The property-insurance issue is where "the rubber is going to hit the road" in 2007, predicted Rep. Rubio’s Democratic counterpart, Rep. Dan Gelber, a Miami Beach lawyer and House minority-leader-designate. As Rep. Gelber sees it, Rep. Rubio and other Republican leaders are worsening the crisis by ignoring Democratic pleas for "a more innovative strategy."

To get their message to voters across Florida, Rep. Gelber and other Democrats have launched Stormingmad.com, a Web site that details key elements of property-insurance legislation that House Republican leaders declined to consider in the 2006 session.

Rep. Rubio does not dispute that higher premiums are ahead and more insurers are likely to leave the state. But that’s a short-term problem, he said last week at a luncheon gathering of the Brickell Area Association. More pain is ahead, the 35-year-old legislator told the Brickell gathering.

"I believe it could get worse," he said. He said he thinks Florida’s property-insurance rates have been "below realistic levels" and cautioned against tampering with the mechanics of the market. "You have to let the natural market adjust," he said.

Rep. Rubio defended the Republican-controlled Legislature’s 11th-hour passage of legislation that loosened state oversight of property-insurance rate increases. Rather than handing insurers a blank check, as critics charge, he said the windstorm insurance legislation creates a climate conducive to keeping insurance companies in Florida and luring more of them into the state.

"I expect it will entice more carriers into the market," Mr. Rubio said. More carriers and the competition they would create, he added, are the best bet for lowering premiums.

That prediction may have had a better likelihood, said Rep. Gelber, had the Republican-led Legislature not rigged the market in 2002 with creation of the Citizens Property Insurance Corp., the state-run insurance company that has grown to become a windstorm insurer of about 800,000 coastal residents that has incurred about $2 billion in losses.

Market forces can’t play out as long as the state takes responsibility for the highest risks and mandates that Citizens Property Insurance premiums stay above private-sector rates, Rep. Gelber said. "We removed the competition because we went into the market in a very dysfunctional way."

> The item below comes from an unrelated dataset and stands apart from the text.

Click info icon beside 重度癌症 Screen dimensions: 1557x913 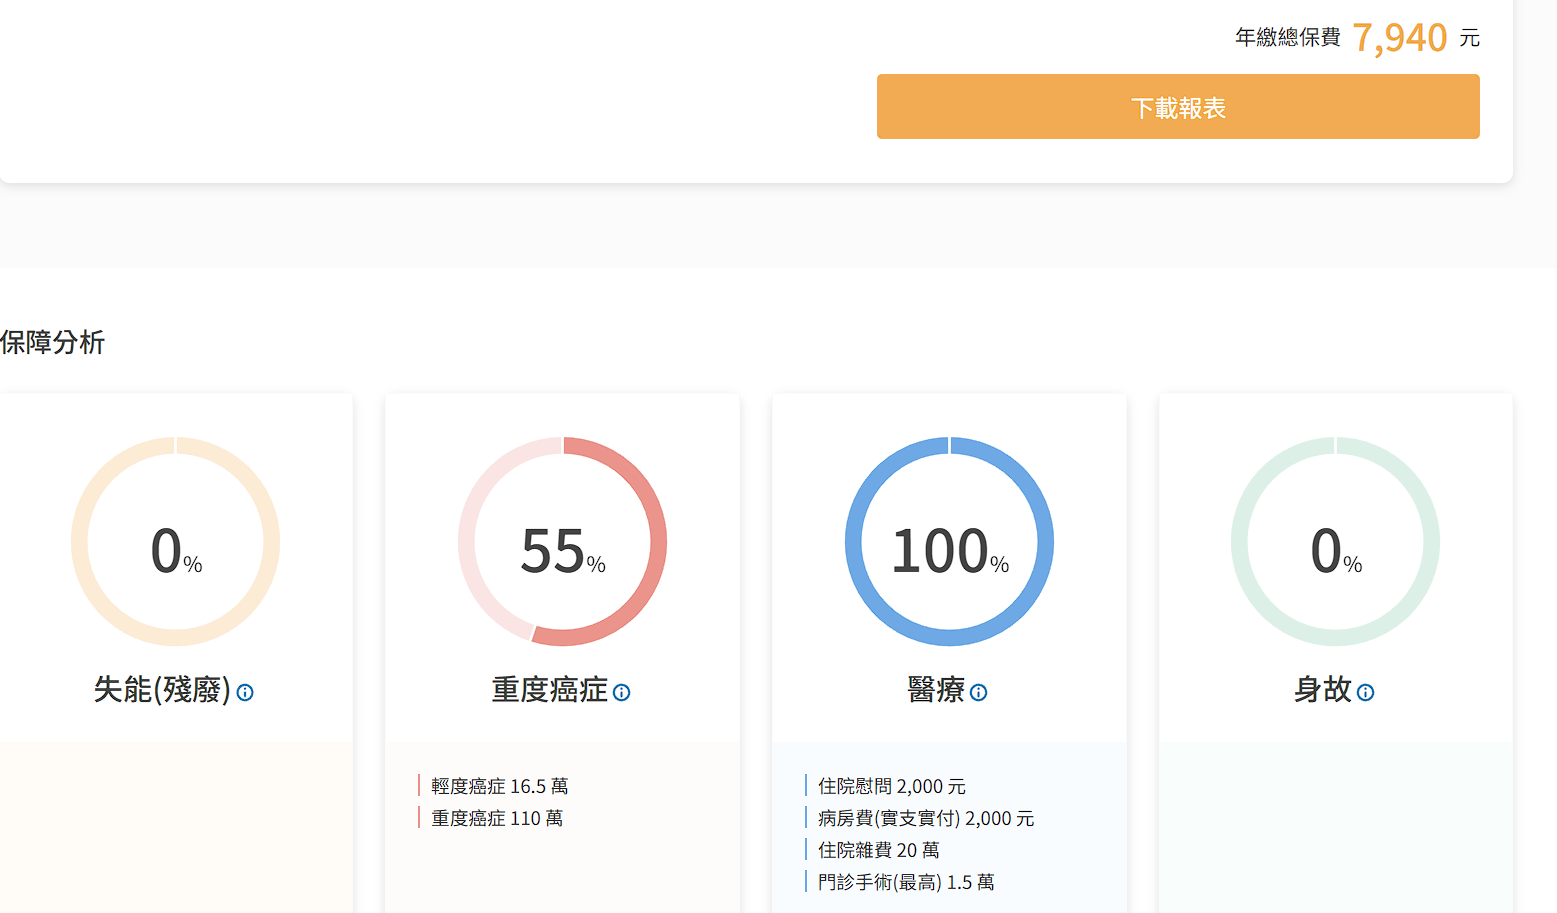(x=621, y=692)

The property-insurance legislation introduced and passed on the next-to-the-last day of the 2006 session only worsened the crisis by turning the Florida Office of Insurance Regulation’s rate oversight process upside down, Rep. Gelber said. "Previously, insurance companies had to prove the (new) rates weren’t excessive," he said.

But under the new law, Rep. Gelber said, the burden falls on the Office of Insurance Regulation to prove new rates are excessive.

Before the 2006 session got under way, House Democrats proposed a revamp that would have done away with Citizens Property Insurance Corp. Under the Democratic proposal, the state would have covered the first $100,000 of windstorm damage on policies written by private carriers. The plan was for the state to set up a hurricane insurance fund and charge consumers risk-adjusted actuarial premiums based on the condition and vulnerability of their property.

Private carriers would have written the policies but would have been freed from covering the first $100,000 of damages. "Seventy percent of claims are under $100,000, so it’s actually a big piece of the premium," Rep. Gelber said.

He theorized that the state’s freedom from income taxes and the absence of a need to make a profit would enable it to charge premiums for the first $100,000 of windstorm damage below levels that private insurers could.

The Democrats, Rep. Gelber said, felt that the opportunity to provide other less risky – and more lucrative – parts of a homeowner’s policy would motivate private carriers to administer policies backed in part by the hurricane insurance fund. Companies that didn’t provide the "wraparound" coverage would find themselves losing policies to those willing to write the coverage, he said.

Much of the proposal presented by the Democrats grew out of discussions with property insurance professionals, Rep. Gelber said. "Insurance experts gave us comments that it makes no sense to have all the risks in one risk pool."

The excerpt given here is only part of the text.